= RECORDS FOR THIS EXERCISE =
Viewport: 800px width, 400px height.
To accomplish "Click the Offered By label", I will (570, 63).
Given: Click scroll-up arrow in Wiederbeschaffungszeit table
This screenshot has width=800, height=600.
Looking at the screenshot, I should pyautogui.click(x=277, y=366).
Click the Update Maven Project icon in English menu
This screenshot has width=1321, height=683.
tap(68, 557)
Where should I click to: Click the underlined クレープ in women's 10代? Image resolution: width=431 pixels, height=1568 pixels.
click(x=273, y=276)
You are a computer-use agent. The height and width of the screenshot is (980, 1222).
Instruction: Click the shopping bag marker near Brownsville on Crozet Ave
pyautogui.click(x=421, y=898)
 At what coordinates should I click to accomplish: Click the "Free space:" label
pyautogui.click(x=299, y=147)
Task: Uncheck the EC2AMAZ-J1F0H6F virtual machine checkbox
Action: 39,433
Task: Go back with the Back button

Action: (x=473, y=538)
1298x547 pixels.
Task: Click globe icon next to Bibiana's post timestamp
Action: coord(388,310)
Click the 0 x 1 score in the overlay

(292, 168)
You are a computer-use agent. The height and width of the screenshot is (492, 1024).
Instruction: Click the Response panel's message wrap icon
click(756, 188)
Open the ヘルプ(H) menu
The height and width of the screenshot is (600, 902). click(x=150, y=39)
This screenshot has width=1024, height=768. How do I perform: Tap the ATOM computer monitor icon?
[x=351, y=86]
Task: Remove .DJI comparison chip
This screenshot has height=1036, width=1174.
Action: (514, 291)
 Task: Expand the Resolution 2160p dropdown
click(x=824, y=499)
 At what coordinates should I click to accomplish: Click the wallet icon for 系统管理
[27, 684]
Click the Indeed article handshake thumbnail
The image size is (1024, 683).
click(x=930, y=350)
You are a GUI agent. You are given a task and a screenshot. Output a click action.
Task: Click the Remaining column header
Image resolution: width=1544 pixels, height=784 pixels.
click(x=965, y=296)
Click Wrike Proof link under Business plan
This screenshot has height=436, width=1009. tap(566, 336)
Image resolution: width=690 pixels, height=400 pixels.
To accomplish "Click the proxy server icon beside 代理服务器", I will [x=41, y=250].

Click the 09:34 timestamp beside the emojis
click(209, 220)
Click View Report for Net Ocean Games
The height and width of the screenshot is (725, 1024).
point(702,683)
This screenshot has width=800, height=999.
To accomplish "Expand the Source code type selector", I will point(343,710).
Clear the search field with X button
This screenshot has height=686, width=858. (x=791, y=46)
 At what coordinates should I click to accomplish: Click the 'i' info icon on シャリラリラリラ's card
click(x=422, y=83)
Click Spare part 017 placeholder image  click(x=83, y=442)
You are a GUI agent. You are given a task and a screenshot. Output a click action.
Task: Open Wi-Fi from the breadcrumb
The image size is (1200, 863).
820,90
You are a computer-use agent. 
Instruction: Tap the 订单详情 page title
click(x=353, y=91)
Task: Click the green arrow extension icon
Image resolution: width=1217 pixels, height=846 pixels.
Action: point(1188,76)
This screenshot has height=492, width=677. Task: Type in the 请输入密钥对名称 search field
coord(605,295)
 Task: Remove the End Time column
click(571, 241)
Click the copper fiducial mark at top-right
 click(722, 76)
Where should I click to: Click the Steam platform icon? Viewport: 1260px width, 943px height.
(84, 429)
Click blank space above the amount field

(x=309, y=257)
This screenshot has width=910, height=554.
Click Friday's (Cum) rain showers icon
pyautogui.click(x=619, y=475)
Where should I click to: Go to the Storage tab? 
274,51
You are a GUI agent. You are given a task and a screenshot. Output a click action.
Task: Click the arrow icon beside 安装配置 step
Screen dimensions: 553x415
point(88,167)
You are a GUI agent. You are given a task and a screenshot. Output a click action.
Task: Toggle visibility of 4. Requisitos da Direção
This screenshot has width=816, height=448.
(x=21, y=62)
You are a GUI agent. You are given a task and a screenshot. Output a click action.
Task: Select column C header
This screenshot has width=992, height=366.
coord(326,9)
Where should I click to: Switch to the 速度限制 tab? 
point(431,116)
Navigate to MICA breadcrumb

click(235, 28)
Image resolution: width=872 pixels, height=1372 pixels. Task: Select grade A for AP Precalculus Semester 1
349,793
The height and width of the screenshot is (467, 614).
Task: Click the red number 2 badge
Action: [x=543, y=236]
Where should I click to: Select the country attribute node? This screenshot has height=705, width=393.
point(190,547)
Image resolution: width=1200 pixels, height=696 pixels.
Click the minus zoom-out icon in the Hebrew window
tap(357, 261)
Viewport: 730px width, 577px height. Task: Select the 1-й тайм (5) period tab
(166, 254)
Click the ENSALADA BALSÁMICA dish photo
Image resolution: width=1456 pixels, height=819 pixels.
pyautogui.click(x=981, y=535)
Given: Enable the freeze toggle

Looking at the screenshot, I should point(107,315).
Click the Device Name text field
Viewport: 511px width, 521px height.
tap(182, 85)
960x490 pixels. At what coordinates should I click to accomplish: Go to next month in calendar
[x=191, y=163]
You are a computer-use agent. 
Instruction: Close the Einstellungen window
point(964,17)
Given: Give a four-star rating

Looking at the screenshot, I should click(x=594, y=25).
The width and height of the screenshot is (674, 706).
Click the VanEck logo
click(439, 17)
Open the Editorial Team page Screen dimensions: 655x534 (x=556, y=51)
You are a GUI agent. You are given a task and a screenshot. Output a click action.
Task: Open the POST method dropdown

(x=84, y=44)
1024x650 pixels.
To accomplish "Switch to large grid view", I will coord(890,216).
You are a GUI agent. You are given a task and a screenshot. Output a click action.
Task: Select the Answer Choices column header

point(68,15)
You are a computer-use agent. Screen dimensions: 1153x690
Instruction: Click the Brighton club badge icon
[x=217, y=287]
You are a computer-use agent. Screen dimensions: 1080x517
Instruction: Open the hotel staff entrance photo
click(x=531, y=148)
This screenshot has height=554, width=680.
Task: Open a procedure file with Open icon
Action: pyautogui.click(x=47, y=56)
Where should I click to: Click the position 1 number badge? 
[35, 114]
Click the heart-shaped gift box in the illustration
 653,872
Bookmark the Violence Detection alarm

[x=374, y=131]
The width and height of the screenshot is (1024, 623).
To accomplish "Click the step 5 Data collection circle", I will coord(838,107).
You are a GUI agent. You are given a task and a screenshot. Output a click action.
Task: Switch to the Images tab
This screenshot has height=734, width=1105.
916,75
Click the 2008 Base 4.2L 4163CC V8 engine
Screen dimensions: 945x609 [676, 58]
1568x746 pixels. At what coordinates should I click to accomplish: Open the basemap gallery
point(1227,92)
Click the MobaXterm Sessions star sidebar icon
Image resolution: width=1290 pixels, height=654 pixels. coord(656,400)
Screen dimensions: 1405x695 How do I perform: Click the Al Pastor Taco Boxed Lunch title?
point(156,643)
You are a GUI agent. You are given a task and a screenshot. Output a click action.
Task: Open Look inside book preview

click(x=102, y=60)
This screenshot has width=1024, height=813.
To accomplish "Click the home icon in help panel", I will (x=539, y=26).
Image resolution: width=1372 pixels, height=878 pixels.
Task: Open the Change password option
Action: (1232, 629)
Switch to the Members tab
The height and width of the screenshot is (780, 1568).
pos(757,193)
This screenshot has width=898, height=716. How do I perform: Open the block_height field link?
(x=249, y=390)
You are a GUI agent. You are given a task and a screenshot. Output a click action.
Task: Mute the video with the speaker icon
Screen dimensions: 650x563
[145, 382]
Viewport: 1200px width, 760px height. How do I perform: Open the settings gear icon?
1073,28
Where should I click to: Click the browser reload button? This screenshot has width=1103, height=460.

= WHAT YOU SHOULD DO =
Transcribe each entry. Leave nothing out.

= TASK RESPONSE =
Viewport: 800px width, 400px height.
To accomplish "Click the Offered By label", I will (570, 63).
Given: Click scroll-up arrow in Wiederbeschaffungszeit table
This screenshot has width=800, height=600.
Looking at the screenshot, I should pyautogui.click(x=277, y=366).
Click the Update Maven Project icon in English menu
This screenshot has width=1321, height=683.
tap(68, 557)
Where should I click to: Click the underlined クレープ in women's 10代? Image resolution: width=431 pixels, height=1568 pixels.
click(x=273, y=276)
You are a computer-use agent. The height and width of the screenshot is (980, 1222).
Instruction: Click the shopping bag marker near Brownsville on Crozet Ave
pyautogui.click(x=421, y=898)
 At what coordinates should I click to accomplish: Click the "Free space:" label
pyautogui.click(x=299, y=147)
Task: Uncheck the EC2AMAZ-J1F0H6F virtual machine checkbox
Action: 39,433
Task: Go back with the Back button

Action: (x=473, y=538)
1298x547 pixels.
Task: Click globe icon next to Bibiana's post timestamp
Action: coord(388,310)
Click the 0 x 1 score in the overlay

(292, 168)
You are a computer-use agent. The height and width of the screenshot is (492, 1024).
Instruction: Click the Response panel's message wrap icon
click(756, 188)
Open the ヘルプ(H) menu
The height and width of the screenshot is (600, 902). click(x=150, y=39)
This screenshot has width=1024, height=768. How do I perform: Tap the ATOM computer monitor icon?
[x=351, y=86]
Task: Remove .DJI comparison chip
This screenshot has height=1036, width=1174.
Action: (514, 291)
 Task: Expand the Resolution 2160p dropdown
click(x=824, y=499)
 At what coordinates should I click to accomplish: Click the wallet icon for 系统管理
[27, 684]
Click the Indeed article handshake thumbnail
The image size is (1024, 683).
click(x=930, y=350)
You are a GUI agent. You are given a task and a screenshot. Output a click action.
Task: Click the Remaining column header
Image resolution: width=1544 pixels, height=784 pixels.
click(x=965, y=296)
Click Wrike Proof link under Business plan
This screenshot has height=436, width=1009. tap(566, 336)
Image resolution: width=690 pixels, height=400 pixels.
To accomplish "Click the proxy server icon beside 代理服务器", I will [x=41, y=250].

Click the 09:34 timestamp beside the emojis
click(209, 220)
Click View Report for Net Ocean Games
The height and width of the screenshot is (725, 1024).
point(702,683)
This screenshot has width=800, height=999.
To accomplish "Expand the Source code type selector", I will point(343,710).
Clear the search field with X button
This screenshot has height=686, width=858. (x=791, y=46)
 At what coordinates should I click to accomplish: Click the 'i' info icon on シャリラリラリラ's card
click(x=422, y=83)
Click Spare part 017 placeholder image  click(x=83, y=442)
You are a GUI agent. You are given a task and a screenshot. Output a click action.
Task: Open Wi-Fi from the breadcrumb
The image size is (1200, 863).
820,90
You are a computer-use agent. 
Instruction: Tap the 订单详情 page title
click(x=353, y=91)
Task: Click the green arrow extension icon
Image resolution: width=1217 pixels, height=846 pixels.
Action: point(1188,76)
This screenshot has height=492, width=677. Task: Type in the 请输入密钥对名称 search field
coord(605,295)
 Task: Remove the End Time column
click(571, 241)
Click the copper fiducial mark at top-right
 click(722, 76)
Where should I click to: Click the Steam platform icon? Viewport: 1260px width, 943px height.
(84, 429)
Click blank space above the amount field

(x=309, y=257)
This screenshot has width=910, height=554.
Click Friday's (Cum) rain showers icon
pyautogui.click(x=619, y=475)
Where should I click to: Go to the Storage tab? 
274,51
You are a GUI agent. You are given a task and a screenshot. Output a click action.
Task: Click the arrow icon beside 安装配置 step
Screen dimensions: 553x415
point(88,167)
You are a GUI agent. You are given a task and a screenshot. Output a click action.
Task: Toggle visibility of 4. Requisitos da Direção
This screenshot has width=816, height=448.
(x=21, y=62)
You are a GUI agent. You are given a task and a screenshot. Output a click action.
Task: Select column C header
This screenshot has width=992, height=366.
coord(326,9)
Where should I click to: Switch to the 速度限制 tab? 
point(431,116)
Navigate to MICA breadcrumb

click(235, 28)
Image resolution: width=872 pixels, height=1372 pixels. Task: Select grade A for AP Precalculus Semester 1
349,793
The height and width of the screenshot is (467, 614).
Task: Click the red number 2 badge
Action: [x=543, y=236]
Where should I click to: Select the country attribute node? This screenshot has height=705, width=393.
point(190,547)
Image resolution: width=1200 pixels, height=696 pixels.
Click the minus zoom-out icon in the Hebrew window
tap(357, 261)
Viewport: 730px width, 577px height. Task: Select the 1-й тайм (5) period tab
(166, 254)
Click the ENSALADA BALSÁMICA dish photo
Image resolution: width=1456 pixels, height=819 pixels.
pyautogui.click(x=981, y=535)
Given: Enable the freeze toggle

Looking at the screenshot, I should point(107,315).
Click the Device Name text field
Viewport: 511px width, 521px height.
tap(182, 85)
960x490 pixels. At what coordinates should I click to accomplish: Go to next month in calendar
[x=191, y=163]
You are a computer-use agent. 
Instruction: Close the Einstellungen window
point(964,17)
Given: Give a four-star rating

Looking at the screenshot, I should click(x=594, y=25).
The width and height of the screenshot is (674, 706).
Click the VanEck logo
click(439, 17)
Open the Editorial Team page Screen dimensions: 655x534 (x=556, y=51)
You are a GUI agent. You are given a task and a screenshot. Output a click action.
Task: Open the POST method dropdown

(x=84, y=44)
1024x650 pixels.
To accomplish "Switch to large grid view", I will coord(890,216).
You are a GUI agent. You are given a task and a screenshot. Output a click action.
Task: Select the Answer Choices column header

point(68,15)
You are a computer-use agent. Screen dimensions: 1153x690
Instruction: Click the Brighton club badge icon
[x=217, y=287]
You are a computer-use agent. Screen dimensions: 1080x517
Instruction: Open the hotel staff entrance photo
click(x=531, y=148)
This screenshot has height=554, width=680.
Task: Open a procedure file with Open icon
Action: pyautogui.click(x=47, y=56)
Where should I click to: Click the position 1 number badge? 
[35, 114]
Click the heart-shaped gift box in the illustration
 653,872
Bookmark the Violence Detection alarm

[x=374, y=131]
The width and height of the screenshot is (1024, 623).
To accomplish "Click the step 5 Data collection circle", I will coord(838,107).
You are a GUI agent. You are given a task and a screenshot. Output a click action.
Task: Switch to the Images tab
This screenshot has height=734, width=1105.
916,75
Click the 2008 Base 4.2L 4163CC V8 engine
Screen dimensions: 945x609 [676, 58]
1568x746 pixels. At what coordinates should I click to accomplish: Open the basemap gallery
point(1227,92)
Click the MobaXterm Sessions star sidebar icon
Image resolution: width=1290 pixels, height=654 pixels. coord(656,400)
Screen dimensions: 1405x695 How do I perform: Click the Al Pastor Taco Boxed Lunch title?
point(156,643)
You are a GUI agent. You are given a task and a screenshot. Output a click action.
Task: Open Look inside book preview

click(x=102, y=60)
This screenshot has width=1024, height=813.
To accomplish "Click the home icon in help panel", I will (x=539, y=26).
Image resolution: width=1372 pixels, height=878 pixels.
Task: Open the Change password option
Action: (1232, 629)
Switch to the Members tab
The height and width of the screenshot is (780, 1568).
pos(757,193)
This screenshot has width=898, height=716. How do I perform: Open the block_height field link?
(x=249, y=390)
You are a GUI agent. You are given a task and a screenshot. Output a click action.
Task: Mute the video with the speaker icon
Screen dimensions: 650x563
[145, 382]
Viewport: 1200px width, 760px height. How do I perform: Open the settings gear icon?
1073,28
Where should I click to: Click the browser reload button? This screenshot has width=1103, height=460.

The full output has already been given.